As Europe tries to meet winter storage goals with further restricted flows of Russian natural gas volumes, Asian LNG prices are on the rise again as buyers from the region add pressure to an already tight global market.
Since before Russia’s February invasion of Ukraine, European buyers have been swaying cargoes of liquefied natural gas to the continent with a healthy price premium over most of Asia. European energy markets have been anticipating increased competition for LNG supply when Asian firms move to restock for winter, but Asian buyers have largely held off during late spring and early summer in the face of record prices.
Kpler Inc.’s Laura Page, senior LNG analyst, told NGI there are signs cargo arrivals to Asia now could be on the rise – especially in the continent’s northeast region – as Japanese and Korean firms increase purchasing.
“As a result of hot weather in northeast Asia and supply side issues, Europe is going to struggle to increase LNG imports substantially from here,” Page said. “Asia will need to start restocking as winter approaches, so I don’t see a substantial uptick in European arrivals on the horizon.”
According to vessel data tracked by Kpler, Japan took in at least 6.6 million tons (Mt) of LNG in July, around 0.8 Mt more than the prior month. It was the largest monthly total of LNG sent to Japan since February. Similarly, South Korea received at least 3.7 Mt in July, around 1 Mt more than June. It was the largest monthly total imported in South Korea since March.

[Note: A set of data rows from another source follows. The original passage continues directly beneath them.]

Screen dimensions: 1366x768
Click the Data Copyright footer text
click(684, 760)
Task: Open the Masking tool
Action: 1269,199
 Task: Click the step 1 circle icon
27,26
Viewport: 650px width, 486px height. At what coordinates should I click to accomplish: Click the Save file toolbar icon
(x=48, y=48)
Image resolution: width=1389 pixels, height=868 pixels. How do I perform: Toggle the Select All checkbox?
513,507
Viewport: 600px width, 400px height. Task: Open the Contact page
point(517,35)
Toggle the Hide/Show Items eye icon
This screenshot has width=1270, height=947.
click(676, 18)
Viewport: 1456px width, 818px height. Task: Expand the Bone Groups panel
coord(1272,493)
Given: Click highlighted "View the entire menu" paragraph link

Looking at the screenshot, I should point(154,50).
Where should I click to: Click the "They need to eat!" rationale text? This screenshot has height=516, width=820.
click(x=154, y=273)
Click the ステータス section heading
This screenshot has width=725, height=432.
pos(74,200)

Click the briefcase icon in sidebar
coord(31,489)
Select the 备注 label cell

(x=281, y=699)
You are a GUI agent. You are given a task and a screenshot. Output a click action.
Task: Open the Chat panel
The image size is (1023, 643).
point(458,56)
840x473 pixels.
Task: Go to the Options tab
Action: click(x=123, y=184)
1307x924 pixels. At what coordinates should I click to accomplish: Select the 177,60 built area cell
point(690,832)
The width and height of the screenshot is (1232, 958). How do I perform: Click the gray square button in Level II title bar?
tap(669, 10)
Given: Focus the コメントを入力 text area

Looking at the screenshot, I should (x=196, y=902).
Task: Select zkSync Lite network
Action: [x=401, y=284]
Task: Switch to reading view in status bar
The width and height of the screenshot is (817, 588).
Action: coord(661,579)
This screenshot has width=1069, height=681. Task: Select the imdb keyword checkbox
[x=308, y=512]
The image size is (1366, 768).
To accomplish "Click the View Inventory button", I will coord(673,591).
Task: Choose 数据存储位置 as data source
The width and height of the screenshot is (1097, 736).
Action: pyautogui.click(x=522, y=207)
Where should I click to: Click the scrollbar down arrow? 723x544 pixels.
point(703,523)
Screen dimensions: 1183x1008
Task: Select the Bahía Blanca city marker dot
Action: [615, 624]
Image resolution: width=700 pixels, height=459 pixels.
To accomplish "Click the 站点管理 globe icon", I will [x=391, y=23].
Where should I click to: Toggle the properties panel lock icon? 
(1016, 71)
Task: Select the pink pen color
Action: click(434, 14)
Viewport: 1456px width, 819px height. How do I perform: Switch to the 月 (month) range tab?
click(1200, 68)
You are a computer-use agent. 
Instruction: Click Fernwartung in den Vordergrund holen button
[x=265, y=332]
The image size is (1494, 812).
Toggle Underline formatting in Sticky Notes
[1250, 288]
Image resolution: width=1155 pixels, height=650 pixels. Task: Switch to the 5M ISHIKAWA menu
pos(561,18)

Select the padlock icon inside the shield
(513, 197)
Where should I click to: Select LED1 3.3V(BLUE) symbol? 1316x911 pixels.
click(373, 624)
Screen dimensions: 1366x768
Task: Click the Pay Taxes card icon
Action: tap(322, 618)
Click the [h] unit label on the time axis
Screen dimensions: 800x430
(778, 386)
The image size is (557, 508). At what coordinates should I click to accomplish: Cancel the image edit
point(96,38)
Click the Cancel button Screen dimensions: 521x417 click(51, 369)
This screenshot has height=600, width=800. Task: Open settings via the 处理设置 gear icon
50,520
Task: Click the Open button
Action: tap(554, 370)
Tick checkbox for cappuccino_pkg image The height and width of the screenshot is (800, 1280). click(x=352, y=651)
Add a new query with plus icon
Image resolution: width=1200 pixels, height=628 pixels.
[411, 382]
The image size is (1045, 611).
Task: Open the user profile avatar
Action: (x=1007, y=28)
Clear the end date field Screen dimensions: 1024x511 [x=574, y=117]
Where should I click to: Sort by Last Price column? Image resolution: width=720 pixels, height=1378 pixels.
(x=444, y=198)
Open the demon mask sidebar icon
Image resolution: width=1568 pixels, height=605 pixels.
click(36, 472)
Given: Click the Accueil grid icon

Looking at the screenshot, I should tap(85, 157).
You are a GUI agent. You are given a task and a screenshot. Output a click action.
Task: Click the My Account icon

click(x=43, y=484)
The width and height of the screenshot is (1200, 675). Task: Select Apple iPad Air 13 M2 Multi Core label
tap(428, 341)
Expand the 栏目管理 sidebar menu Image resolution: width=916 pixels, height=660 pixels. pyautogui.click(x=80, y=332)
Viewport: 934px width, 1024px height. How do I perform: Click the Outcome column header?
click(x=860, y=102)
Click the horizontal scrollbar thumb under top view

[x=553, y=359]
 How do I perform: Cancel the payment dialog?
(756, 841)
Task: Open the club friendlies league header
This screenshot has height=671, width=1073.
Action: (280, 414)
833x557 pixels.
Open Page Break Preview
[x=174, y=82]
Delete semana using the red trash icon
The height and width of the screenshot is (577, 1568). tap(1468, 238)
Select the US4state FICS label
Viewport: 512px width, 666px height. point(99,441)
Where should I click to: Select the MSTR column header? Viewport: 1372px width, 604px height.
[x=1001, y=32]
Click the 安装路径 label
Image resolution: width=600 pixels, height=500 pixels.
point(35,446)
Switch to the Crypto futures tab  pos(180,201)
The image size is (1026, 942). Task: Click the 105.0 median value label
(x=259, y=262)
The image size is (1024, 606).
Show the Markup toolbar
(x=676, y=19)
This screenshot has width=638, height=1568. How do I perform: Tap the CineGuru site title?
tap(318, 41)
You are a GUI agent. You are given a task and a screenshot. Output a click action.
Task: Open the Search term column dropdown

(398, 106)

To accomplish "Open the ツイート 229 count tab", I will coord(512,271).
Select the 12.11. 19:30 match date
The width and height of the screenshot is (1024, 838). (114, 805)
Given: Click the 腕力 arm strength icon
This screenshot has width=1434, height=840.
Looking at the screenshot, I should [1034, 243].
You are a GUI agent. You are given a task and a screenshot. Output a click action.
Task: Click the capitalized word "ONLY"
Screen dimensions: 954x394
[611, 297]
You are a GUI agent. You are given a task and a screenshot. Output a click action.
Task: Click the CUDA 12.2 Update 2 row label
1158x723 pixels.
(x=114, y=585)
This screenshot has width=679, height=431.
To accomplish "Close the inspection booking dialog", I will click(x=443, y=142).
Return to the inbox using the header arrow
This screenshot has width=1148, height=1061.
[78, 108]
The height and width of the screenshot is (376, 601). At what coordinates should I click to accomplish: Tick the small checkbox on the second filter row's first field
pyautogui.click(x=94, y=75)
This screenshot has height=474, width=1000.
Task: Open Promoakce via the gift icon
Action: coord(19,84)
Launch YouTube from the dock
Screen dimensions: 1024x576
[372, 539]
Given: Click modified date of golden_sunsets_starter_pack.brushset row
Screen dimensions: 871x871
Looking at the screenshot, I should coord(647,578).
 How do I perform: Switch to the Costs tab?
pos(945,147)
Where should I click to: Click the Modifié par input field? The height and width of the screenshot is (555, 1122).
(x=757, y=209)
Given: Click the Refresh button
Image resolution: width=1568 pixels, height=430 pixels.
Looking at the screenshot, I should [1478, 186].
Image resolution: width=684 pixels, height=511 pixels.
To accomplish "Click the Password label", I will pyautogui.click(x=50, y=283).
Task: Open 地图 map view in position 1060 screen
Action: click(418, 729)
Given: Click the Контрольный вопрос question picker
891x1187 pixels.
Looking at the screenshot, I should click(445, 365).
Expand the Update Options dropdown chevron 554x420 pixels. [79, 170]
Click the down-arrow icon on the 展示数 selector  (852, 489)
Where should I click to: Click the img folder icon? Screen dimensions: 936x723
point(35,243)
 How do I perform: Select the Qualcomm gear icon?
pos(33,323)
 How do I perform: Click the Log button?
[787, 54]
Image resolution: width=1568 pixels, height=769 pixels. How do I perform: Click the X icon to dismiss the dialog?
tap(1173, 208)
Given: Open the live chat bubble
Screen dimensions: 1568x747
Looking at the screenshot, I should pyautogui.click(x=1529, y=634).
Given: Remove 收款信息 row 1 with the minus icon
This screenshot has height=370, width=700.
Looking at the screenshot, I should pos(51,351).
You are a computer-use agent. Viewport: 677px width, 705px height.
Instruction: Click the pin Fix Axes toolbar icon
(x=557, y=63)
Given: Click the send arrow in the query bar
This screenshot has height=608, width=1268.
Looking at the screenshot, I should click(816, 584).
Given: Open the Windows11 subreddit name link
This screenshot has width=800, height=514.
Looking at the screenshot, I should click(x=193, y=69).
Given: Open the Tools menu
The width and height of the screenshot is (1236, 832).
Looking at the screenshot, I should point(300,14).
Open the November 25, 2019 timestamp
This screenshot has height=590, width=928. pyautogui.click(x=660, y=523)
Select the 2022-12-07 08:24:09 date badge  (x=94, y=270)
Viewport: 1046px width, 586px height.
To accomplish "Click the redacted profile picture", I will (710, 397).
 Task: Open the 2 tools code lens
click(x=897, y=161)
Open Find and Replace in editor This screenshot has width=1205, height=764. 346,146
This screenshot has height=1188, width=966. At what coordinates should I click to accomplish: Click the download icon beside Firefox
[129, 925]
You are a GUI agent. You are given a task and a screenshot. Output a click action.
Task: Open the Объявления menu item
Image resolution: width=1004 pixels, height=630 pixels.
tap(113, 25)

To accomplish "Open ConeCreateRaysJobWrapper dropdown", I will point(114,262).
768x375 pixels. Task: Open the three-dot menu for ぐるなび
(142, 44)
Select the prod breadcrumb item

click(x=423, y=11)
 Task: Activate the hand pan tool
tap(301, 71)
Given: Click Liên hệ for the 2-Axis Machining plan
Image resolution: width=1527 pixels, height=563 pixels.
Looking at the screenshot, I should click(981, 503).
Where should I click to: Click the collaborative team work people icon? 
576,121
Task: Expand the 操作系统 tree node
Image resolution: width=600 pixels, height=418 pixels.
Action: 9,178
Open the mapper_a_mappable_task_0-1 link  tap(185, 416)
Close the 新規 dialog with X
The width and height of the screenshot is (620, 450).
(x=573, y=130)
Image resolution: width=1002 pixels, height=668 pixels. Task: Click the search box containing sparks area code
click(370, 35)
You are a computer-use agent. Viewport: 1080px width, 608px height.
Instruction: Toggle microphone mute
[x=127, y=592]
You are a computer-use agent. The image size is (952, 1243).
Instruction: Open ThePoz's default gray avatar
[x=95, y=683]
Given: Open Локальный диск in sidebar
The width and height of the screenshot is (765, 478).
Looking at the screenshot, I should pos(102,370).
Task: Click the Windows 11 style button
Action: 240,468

Page said Japan and South Korea have seen a rise in energy demand as a heat wave impacts the region. Other areas like South Asia also have increased demand for LNG during the period. Meanwhile, the volume of LNG imports to Europe dipped in June and July, which Page told NGI was “reflective of a tighter global market balance.”
The Japan-Korea Marker (JKM) for LNG delivered in September topped $40/MMBtu in the last week of July and has been steadily heading upward along with the Dutch Title Transfer Facility (TTF) benchmark for LNG to Europe. The prompt JKM futures contract closed at $44.83 Monday, and spot prices jumped Tuesday as well.
With flows to Europe on Nord Stream 1 now restricted to 20% of capacity for the foreseeable future, European governments have been increasingly warning about potential shortfalls on the path to meet European Union storage goals. Analysts with European trading firm Energi Danmark wrote Monday that they were expecting “enormous volatility” through the week as anxiety over Russian volumes made an additional price climb “very likely.”
ICIS’ Tomas Marzec-Manser, head of the gas analytics, told NGI adding Asian competition to the mix increases the level of challenge and expense Europe would face during the next few months as it tries to build storage levels.
“Given alternative pipeline suppliers in and around Europe are already running at high rates, the continent will need to continue to rely on LNG as its primary source of supply,” Marzec-Manser said. “While this was manageable, albeit expensive, during the spring when Asian demand falls away, achieving this task through the winter will be particularly difficult and certainly very costly.”
Two of Asia’s largest sources of LNG supply, Australia and the United States, also are experiencing outages at export terminals that are putting further pressure on the market.
Page said one of those outages, at the Freeport LNG terminal in South Texas, has removed four to five cargoes from the market each week since a fire knocked it offline on June 8.
“The facility is now not expected to restart operations until early October, which will continue to weigh on arrivals to Europe,” Page said.
Ongoing labor action at Shell plc’s Prelude Floating LNG platform off the coast of Australia has removed one cargo a week from the Pacific basin since a strike began in mid-June, she said. The Offshore Alliance union and the Electrical Trades Union, representing Prelude FLNG workers, extended the strike until at least Aug. 11.
If there is a silver lining for Europe, Page said, it is the relative inactivity from Chinese firms. China, the world’s largest importer of LNG last year, is set to cede its title back to Japan, according to global energy forecasts. The country has been focusing on increasing domestic natural gas production and procuring coal on the supply side and decreasing demand for natural gas imports as prices soar.